The Peking to Paris Rally is a recreation of the 1907 challenge issued by Le Matin, "Is there anyone who will undertake to travel this summer from Peking to Paris by automobile?"
The 2016 version will follow a route of 13,695 Km (8,510 miles) and take 35 days. We are travelling in Rhubarb and Custard, a 1936 Buick. We know nothing about cars or rallying.

Tuesday 21 June 2016

Rally Day 6






To be honest these Porsches aren't much cop as rally cars and are more useful as, say, washing line posts.




In camp we have carnage corner with cars in all sorts of bad ways being brought back to life. It's a bit grim down there and I don't like to ask the rather fraught crews or mechanics what their stories are. There's a rolled Ford Capri, but no one is hurt, and several broken springs and shock absorbers. It's now dark and the work goes on.




Bloody cold here. I'm wearing my shoes in bed.

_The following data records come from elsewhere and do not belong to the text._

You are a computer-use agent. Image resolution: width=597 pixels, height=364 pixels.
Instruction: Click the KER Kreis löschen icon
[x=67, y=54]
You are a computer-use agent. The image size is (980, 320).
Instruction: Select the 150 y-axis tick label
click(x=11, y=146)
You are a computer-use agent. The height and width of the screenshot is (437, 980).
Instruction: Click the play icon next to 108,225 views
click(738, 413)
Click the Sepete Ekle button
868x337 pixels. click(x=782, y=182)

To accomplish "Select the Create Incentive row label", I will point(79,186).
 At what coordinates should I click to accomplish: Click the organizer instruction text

One of the mechanics is sleeping on the grass in his sleeping bag. He's made of tougher stuff.



Whilst Google and Uber want us to to have self driving pods and give up cars, the fact is that people love motor cars and particularly the big powerful old noisy ones we are driving on the rally. Droves of Mongolian families waved us off at the restart today, with young boys wanting to sit in the driving seat and young mothers wanting to see pictures of Pike, Richard's dog.

Off into the Ulaan Bataar rush hour and oh my God why don't these people get Uber or self driving pods this is is appalling, they can't drive for toffee - two smashed up buses in a three mile journey that took over an hour.

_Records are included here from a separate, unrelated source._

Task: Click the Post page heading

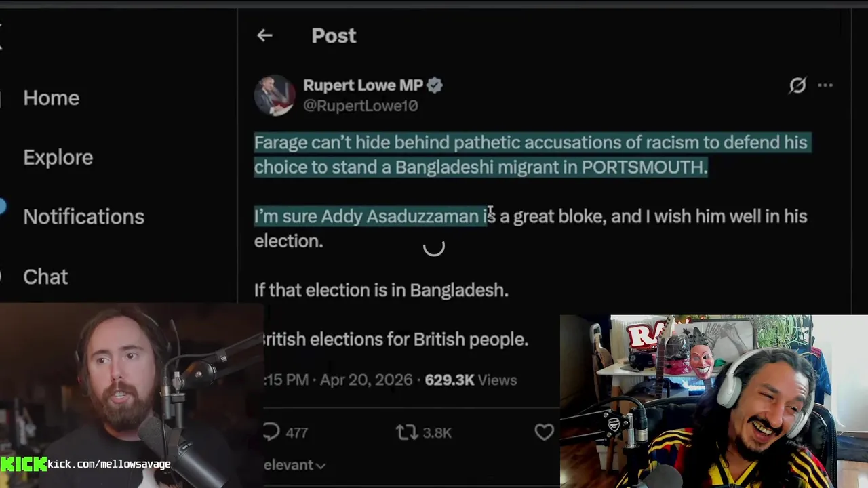Action: [x=334, y=36]
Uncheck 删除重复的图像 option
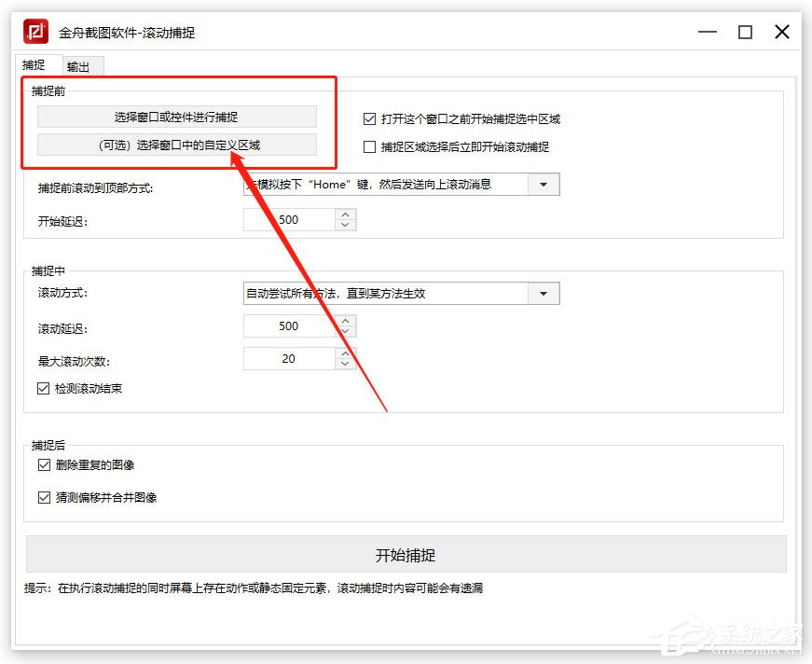This screenshot has width=812, height=664. click(44, 463)
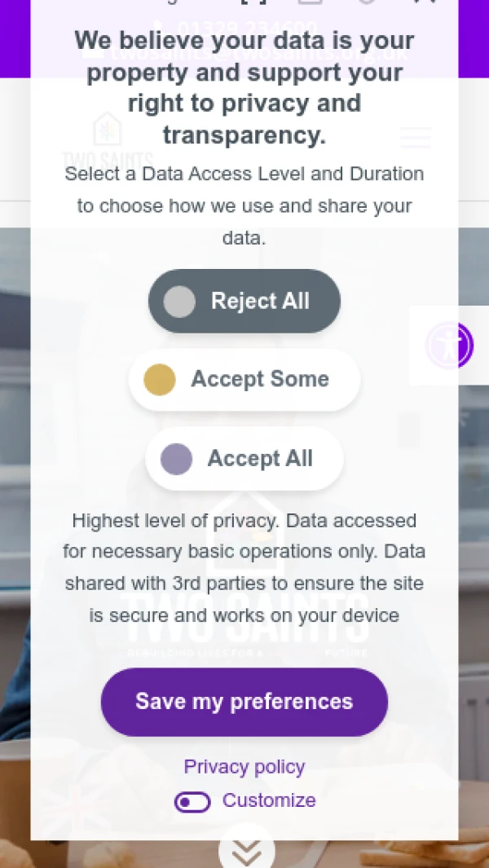The image size is (489, 868).
Task: Click the grey circle in Reject All
Action: [179, 302]
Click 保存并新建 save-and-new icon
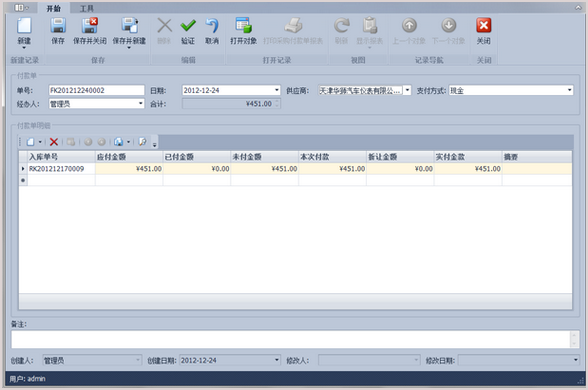The height and width of the screenshot is (390, 588). [129, 26]
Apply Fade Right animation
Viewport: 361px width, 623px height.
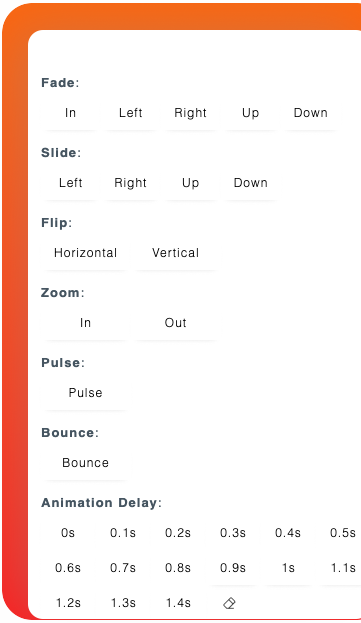click(x=190, y=113)
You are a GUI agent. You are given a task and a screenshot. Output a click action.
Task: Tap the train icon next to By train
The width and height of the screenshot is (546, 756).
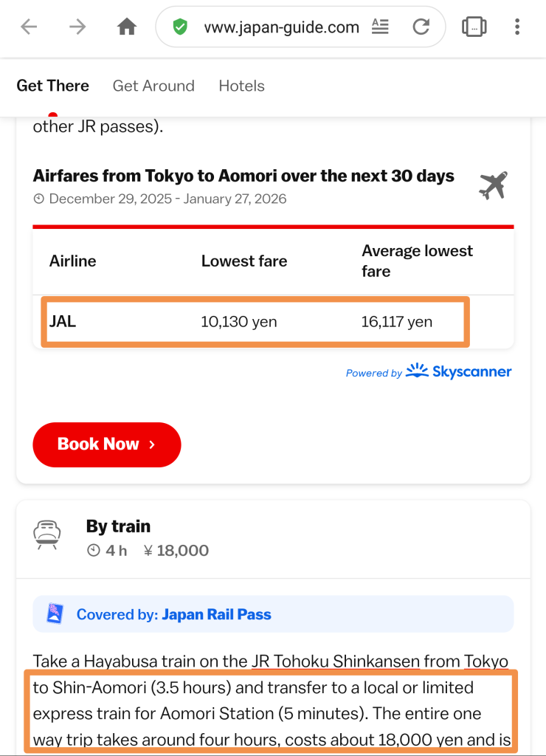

Finally we started climbing into the mountains - Owen Turner showed us excitedly how the altitude had made his bag of nuts expand, and this made us think about taking some air out of our tyres. Our Bluetooth tyre pressure monitor means we can see pressures from my iPhone but it also means we get a warning klaxon every time the Bluetooth connection is lost, which is every ten minutes. If you put this gadget on a real car you would shoot it after the first day. Speaking of which we passed one of the Swiss cars which no longer has a navigator - whether there has been a fatal falling out, illness or emergency we can't yet find out.

Later in the day we were back on the dirt but now with enough confidence to overtake a Porsche.